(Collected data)
+++++

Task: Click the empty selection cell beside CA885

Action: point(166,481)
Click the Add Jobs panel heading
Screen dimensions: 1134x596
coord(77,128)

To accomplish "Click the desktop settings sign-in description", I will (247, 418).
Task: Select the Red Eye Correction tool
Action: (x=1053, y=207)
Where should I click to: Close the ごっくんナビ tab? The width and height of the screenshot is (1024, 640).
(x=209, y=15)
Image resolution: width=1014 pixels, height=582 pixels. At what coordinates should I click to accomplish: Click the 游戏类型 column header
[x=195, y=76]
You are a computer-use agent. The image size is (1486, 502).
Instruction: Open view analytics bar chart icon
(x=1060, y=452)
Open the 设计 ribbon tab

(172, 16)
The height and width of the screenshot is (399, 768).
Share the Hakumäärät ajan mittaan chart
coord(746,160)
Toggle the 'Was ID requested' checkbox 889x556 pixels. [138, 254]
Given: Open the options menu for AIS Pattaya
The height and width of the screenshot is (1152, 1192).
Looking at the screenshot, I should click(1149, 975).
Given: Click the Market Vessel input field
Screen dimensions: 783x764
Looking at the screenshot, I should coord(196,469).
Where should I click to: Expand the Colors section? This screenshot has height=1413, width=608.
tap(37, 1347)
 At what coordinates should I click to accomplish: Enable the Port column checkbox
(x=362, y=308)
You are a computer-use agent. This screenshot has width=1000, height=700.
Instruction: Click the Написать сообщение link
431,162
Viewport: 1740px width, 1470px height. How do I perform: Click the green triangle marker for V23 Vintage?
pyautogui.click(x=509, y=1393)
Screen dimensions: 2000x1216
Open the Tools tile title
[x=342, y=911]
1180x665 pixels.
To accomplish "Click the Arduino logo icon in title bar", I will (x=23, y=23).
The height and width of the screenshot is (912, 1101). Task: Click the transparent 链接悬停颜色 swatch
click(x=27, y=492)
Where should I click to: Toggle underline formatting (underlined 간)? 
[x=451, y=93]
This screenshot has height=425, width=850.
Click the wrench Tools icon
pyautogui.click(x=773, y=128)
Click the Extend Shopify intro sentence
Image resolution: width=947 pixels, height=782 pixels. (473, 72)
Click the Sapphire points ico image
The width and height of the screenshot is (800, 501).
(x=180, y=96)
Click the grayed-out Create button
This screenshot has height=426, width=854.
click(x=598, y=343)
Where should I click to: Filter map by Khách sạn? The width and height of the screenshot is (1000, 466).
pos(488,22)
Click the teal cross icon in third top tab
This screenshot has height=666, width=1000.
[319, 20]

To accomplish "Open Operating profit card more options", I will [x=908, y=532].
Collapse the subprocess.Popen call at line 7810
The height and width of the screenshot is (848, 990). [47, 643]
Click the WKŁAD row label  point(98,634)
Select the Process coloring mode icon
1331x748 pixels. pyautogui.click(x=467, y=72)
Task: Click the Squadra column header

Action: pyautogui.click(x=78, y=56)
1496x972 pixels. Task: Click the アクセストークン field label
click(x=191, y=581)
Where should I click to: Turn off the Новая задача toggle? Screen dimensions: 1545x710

+++++

[Aim of the exercise] Copy all lines above containing the string "Given".

[Answer box]
Given: Open the options menu for AIS Pattaya
Given: Click the Market Vessel input field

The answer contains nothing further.